ACTIVITY
Give back exactly the lines of the data below, starting with the line that has "Image resolution: width=1500" and going on through the line that has "is (980, 1128).".

GIVEN ENTRIES
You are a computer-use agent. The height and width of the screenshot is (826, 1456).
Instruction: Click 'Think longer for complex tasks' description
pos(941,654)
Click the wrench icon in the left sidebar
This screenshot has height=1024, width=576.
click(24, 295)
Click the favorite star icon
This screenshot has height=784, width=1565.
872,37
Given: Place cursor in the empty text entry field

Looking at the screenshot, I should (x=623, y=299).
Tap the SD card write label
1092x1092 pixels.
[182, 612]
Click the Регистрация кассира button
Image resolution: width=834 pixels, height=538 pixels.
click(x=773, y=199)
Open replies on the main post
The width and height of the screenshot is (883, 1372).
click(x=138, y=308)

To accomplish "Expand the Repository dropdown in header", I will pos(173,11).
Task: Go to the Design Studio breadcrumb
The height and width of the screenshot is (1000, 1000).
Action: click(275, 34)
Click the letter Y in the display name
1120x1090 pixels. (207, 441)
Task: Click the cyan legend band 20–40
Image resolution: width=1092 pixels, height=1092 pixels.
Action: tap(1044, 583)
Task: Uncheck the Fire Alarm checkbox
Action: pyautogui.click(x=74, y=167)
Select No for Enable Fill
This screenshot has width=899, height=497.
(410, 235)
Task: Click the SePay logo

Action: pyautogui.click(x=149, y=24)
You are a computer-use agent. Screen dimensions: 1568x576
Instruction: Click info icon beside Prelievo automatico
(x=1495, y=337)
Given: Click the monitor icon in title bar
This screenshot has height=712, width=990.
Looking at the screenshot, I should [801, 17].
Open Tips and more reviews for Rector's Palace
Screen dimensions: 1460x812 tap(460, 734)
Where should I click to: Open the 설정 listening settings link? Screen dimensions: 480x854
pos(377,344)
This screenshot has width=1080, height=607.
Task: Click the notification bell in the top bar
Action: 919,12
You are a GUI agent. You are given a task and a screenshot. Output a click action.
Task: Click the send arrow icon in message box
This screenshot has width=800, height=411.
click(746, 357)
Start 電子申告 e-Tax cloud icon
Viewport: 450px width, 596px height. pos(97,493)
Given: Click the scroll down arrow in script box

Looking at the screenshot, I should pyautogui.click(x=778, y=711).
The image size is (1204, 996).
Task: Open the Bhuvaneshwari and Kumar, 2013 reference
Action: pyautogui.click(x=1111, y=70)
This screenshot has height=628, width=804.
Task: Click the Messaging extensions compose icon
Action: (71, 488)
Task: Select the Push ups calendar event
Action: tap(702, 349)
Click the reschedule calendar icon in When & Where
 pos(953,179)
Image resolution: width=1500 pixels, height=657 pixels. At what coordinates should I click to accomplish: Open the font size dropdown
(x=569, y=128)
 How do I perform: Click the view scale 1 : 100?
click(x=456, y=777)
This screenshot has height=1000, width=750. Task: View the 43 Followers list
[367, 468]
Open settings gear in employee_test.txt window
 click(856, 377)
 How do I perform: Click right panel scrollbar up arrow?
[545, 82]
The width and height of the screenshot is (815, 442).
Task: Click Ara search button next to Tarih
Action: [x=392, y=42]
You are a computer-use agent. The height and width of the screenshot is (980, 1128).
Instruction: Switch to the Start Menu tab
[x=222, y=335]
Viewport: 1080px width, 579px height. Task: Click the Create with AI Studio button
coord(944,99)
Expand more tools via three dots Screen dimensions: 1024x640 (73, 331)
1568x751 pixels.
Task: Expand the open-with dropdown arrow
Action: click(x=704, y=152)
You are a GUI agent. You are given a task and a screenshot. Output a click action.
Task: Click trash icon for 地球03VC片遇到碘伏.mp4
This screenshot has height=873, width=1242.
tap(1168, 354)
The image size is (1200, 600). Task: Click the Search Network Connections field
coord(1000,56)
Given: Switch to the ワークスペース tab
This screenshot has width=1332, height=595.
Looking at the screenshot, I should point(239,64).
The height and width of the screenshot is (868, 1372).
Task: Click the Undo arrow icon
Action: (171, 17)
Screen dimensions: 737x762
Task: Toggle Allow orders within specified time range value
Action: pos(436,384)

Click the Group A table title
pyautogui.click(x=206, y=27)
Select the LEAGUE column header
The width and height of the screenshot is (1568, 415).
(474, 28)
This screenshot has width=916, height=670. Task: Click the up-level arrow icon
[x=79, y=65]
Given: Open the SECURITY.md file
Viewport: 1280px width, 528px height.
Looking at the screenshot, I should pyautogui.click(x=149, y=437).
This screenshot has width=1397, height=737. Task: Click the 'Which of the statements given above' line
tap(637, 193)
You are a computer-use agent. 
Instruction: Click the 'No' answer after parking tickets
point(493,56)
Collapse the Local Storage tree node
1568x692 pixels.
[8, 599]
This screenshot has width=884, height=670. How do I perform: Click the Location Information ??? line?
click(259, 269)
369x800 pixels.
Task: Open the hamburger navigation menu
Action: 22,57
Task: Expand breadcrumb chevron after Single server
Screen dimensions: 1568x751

COMPLETED TASK
Image resolution: width=1500 pixels, height=657 pixels. At what coordinates should I click to accomplish: Open the font size dropdown
(x=569, y=128)
 How do I perform: Click the view scale 1 : 100?
click(x=456, y=777)
This screenshot has height=1000, width=750. Task: View the 43 Followers list
[367, 468]
Open settings gear in employee_test.txt window
 click(856, 377)
 How do I perform: Click right panel scrollbar up arrow?
[545, 82]
The width and height of the screenshot is (815, 442).
Task: Click Ara search button next to Tarih
Action: [x=392, y=42]
You are a computer-use agent. The height and width of the screenshot is (980, 1128).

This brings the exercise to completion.